- GIVEN TEXT:
>> Begin

Later Pyrrhonian modes more clearly isolate the basic epistemological issues which are raised by the traditional ten modes. The five modes of Agrippa (date unknown; later than Aenesidemus), discussed at PH 1.164-77 (which are analyzed in detail by Barnes) promote the suspension of judgment by invoking:

-- disagreement, for among philosophers and ordinary people there is interminable disagreement;

-- regress ad infinitum, for the skeptic asks for a proof of a claim, a proof of the reliability of this proof, and so on ad infinitum;

-- relativity, for things are relative to both one’s subjective nature and the concepts one employs in judging them;

-- hypothesis, for the skeptic does not allow us to take as our starting point something which is taken for granted;

-- circular reasoning, for the skeptic rejects proofs that are circular, as when sense impressions are used to establish the veracity of the senses.

The standard modes are reduced even further in a basic set of two modes propounded in the following section of the Outlines of Pyrrhonism (1.178-79). There it is argued that everything which is apprehended (as true) must be apprehended through itself or some other thing. But according to the Pyrrhonians, the first alternative is undermined by the "controversy among philosophers" and the second by a demand for justification which entails a regress ad infinitum which can be stopped only by claiming that something is apprehended as true in virtue of itself (a possibility undermined by the first mode).

>> End

- DATASET ENTRIES:
>> Begin

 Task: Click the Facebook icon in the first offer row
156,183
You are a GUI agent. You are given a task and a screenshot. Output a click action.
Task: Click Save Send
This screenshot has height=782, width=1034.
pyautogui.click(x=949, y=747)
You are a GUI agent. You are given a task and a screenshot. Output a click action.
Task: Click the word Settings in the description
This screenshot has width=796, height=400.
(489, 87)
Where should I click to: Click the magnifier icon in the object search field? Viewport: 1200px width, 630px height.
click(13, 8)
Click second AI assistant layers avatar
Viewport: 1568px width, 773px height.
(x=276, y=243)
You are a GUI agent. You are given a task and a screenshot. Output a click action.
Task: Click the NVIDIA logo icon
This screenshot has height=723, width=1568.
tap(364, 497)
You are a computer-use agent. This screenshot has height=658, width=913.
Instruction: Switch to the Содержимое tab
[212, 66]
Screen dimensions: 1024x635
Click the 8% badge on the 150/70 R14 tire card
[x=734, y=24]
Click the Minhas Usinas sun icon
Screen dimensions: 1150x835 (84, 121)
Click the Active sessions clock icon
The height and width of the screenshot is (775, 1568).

>> End

- WORK TO DO:
1. In the passage on the Pyrrhonian modes, which section of the Outlines of Pyrrhonism propounds the basic set of two modes?
2. Transcribe the passage on the Pyrrhonian modes from "-- regress ad" up to and including "of the senses.".
3. Pick up the passage on the Pyrrhonian modes after its final sentence and carry it further.

- RESPONSES BY TASK:
1. Sections 1.178-79.

2.
-- regress ad infinitum, for the skeptic asks for a proof of a claim, a proof of the reliability of this proof, and so on ad infinitum;

-- relativity, for things are relative to both one’s subjective nature and the concepts one employs in judging them;

-- hypothesis, for the skeptic does not allow us to take as our starting point something which is taken for granted;

-- circular reasoning, for the skeptic rejects proofs that are circular, as when sense impressions are used to establish the veracity of the senses.

3.
The various sets of Pyrrhonian modes systematize ancient arguments against dogmatic philosophical positions, but we should not exaggerate the role they played in ancient skepticism. Judging by Sextus, they are usually backed -- and very frequently supplanted -- by an enormous catalogue of other, specific arguments which were used to argue for epoche on whatever topic happens to be at hand (space, time, the good, the gods, fate, the meaningfulness of standard conceptions of human nature, and so on and so forth). No encyclopedia article can fully convey the spirit of the seemingly endless assortment of claims and counter claims that Sextus is ready to marshal on any topic.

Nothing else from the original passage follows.